Ironically, some Republicans have opposed proposals for a pre-K universal national program despite its advantages, historically labeling measures such as government overspending and overreaching. Those same Republicans, meanwhile, wholeheartedly endorse measures such as work requirements for low-income parents to qualify for programs like Medicaid, essentially forcing low-income mothers to work without providing them with a safe place to go. leave their children.
In his joint speech to Congress last week, President Biden unveiled his bold and progressive Plan of American families, which, in addition to a series of other measures to support parents and children, planned to provide a preschool for every 3- and 4-year-old child in the United States. This aims to close the gap in access to high-quality early childhood education for low-income children and facilitate their parents’ increased participation in the labor market.
Unsurprisingly, and sometimes bizarrely, Republicans have cried foul.
The night of the president’s speech, Sen, Marsha Blackburn, R-Tenn., Tweeted, “You know who else loved the universal daycare[?]With a link to what she presumed to be an overwhelming New York Times article 1974 describing the heavily subsidized day care system in the Soviet Union.
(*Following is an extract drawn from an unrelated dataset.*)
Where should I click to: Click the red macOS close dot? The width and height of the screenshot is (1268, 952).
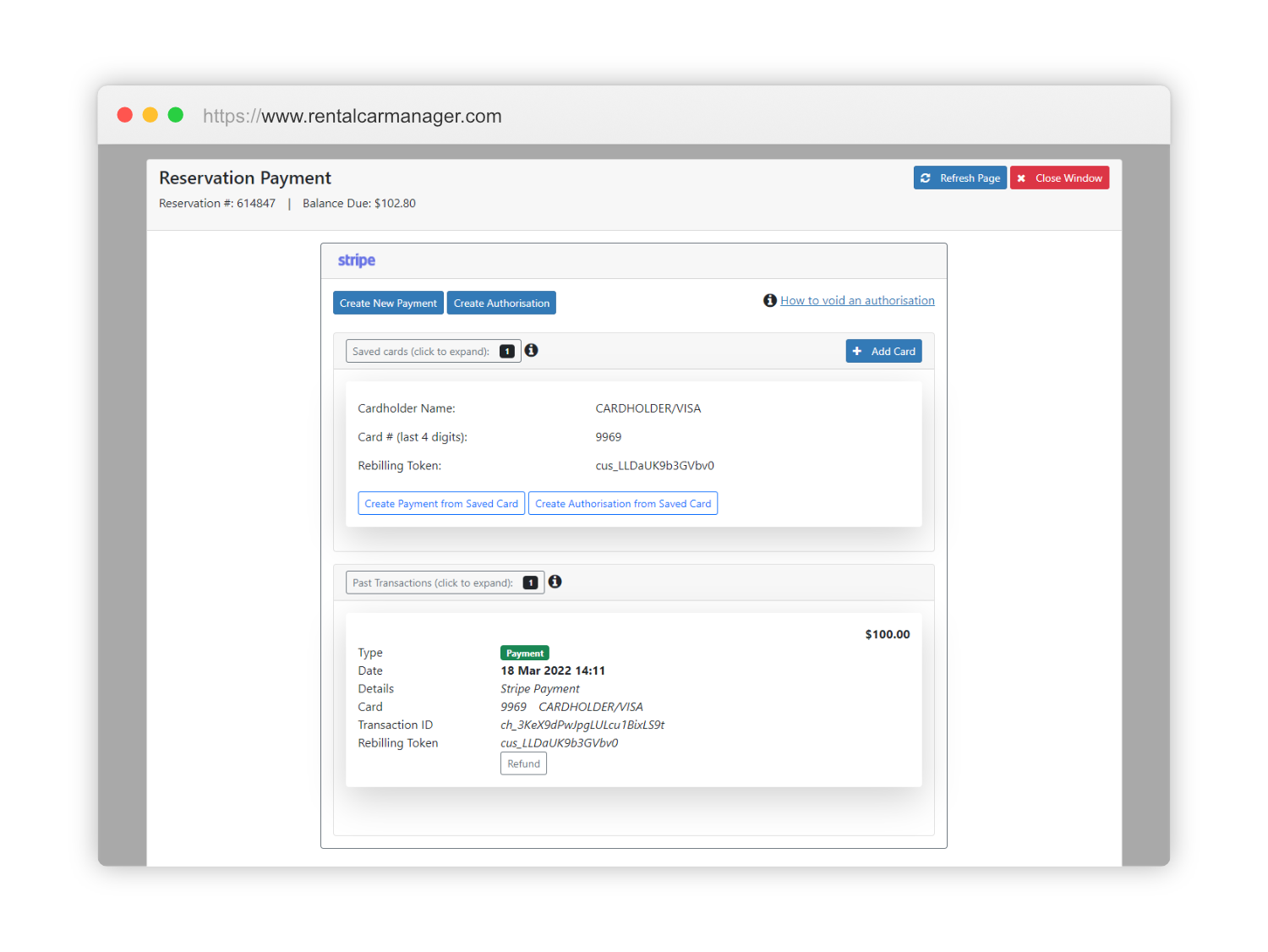[x=125, y=115]
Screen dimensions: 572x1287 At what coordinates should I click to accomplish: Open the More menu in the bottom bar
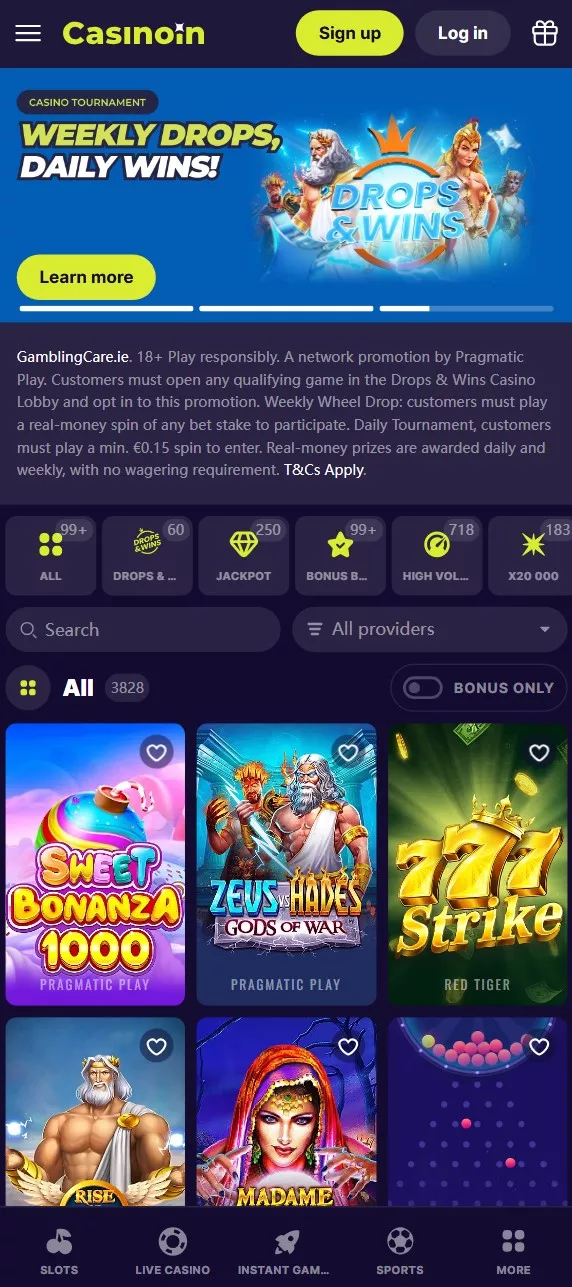coord(513,1251)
The article, in fact, reads like a hymn to universal early childhood care. “The vast majority of Soviet families need a working woman to make ends meet,” the article says, and working-class women are “thrilled to have nurseries and kindergartens” , while “offering children the beginnings of an education”.
The next day, the author of “Hillbilly Elegy” and Ohio Senate possible hope JD Vance tweeted, even more perplexed, this universal pre-K would be “a massive subsidy to the lifestyle preferences of the rich over the preferences of the middle and working class” and thus constitute a “class war against normal people”.
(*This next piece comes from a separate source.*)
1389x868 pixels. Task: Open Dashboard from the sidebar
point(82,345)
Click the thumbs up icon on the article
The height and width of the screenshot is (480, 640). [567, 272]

The presumption implicit in the protests of Senator Blackburn and Mr. Vance is quite simply that “normal” working class people should not, would not choose, to avoid stay-at-home parenting rather than paid work at home. outside the house.
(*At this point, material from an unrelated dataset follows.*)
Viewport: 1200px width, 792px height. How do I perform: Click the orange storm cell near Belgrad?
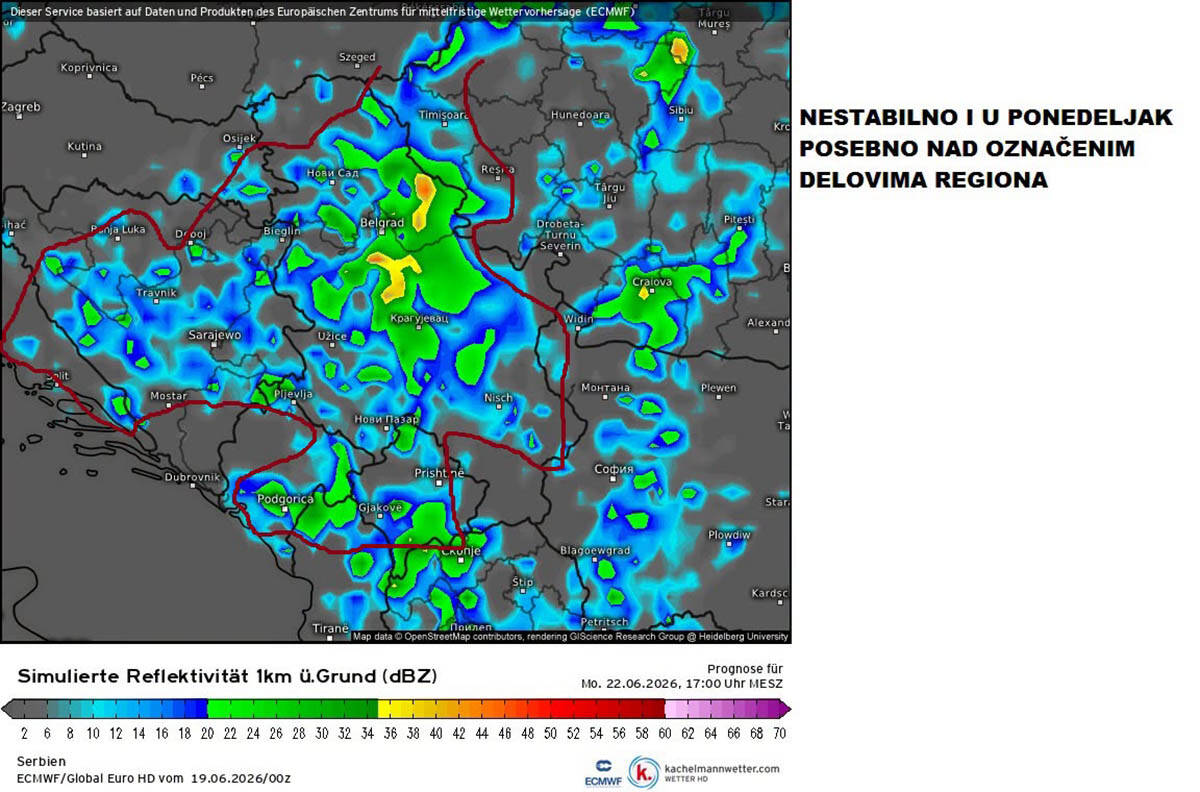pos(424,192)
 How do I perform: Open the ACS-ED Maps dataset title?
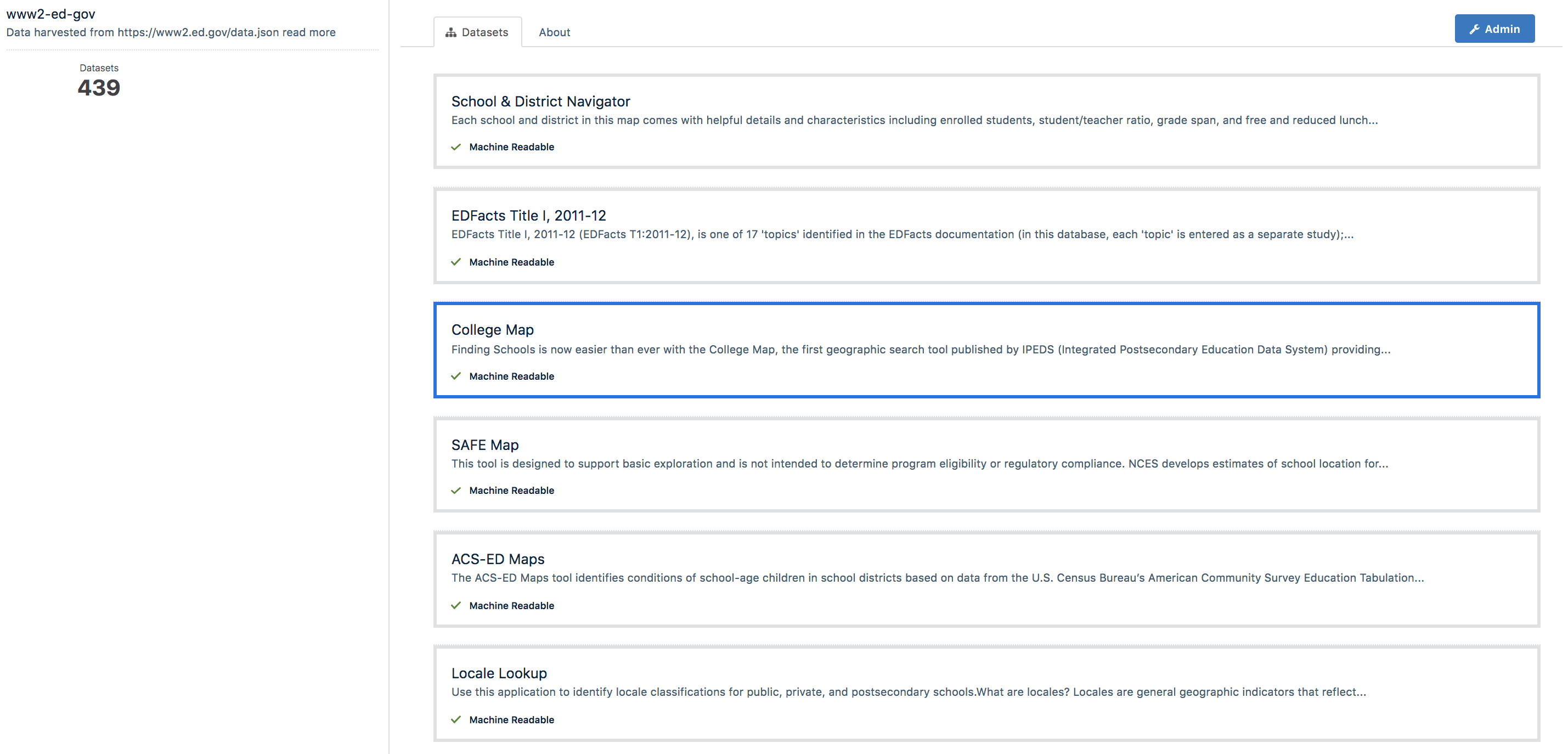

Meanwhile, the reality is that fewer low-income parents are availing themselves of a high-quality preschool simply because availability and resources are so limited, and just like the Soviet families described in the New York article. Times shared by Senator Blackburn, lowest to medium. American class families cannot survive on just one salary.
In addition, in States where there are universal pre-K programs, they are both successful and very popular. Georgians, in particular, should know our universal pre-K program was the first of its kind in the country, and now enrolled almost 60% of 4-year-olds in Georgia, with resulting improvements in their preparation for school according to a wide range of measures. Yet Georgia’s early childhood education program leaves out most 3-year-olds, and waiting lists exist, especially in the subways of Atlanta and Savannah. Ours is seen as a success story and a start, but we as a country can do more.
Partisan posture aside, America’s plan for families, and the universal early childhood education proposal at the heart of it, is an investment in the future of this country. It is an investment in our children, it is an investment in the parents who raise them and it is an investment in the health of our communities.
And as with many public health interventions, the benefits far outweigh the costs. Right now, these advantages are the ones we cannot afford to overlook.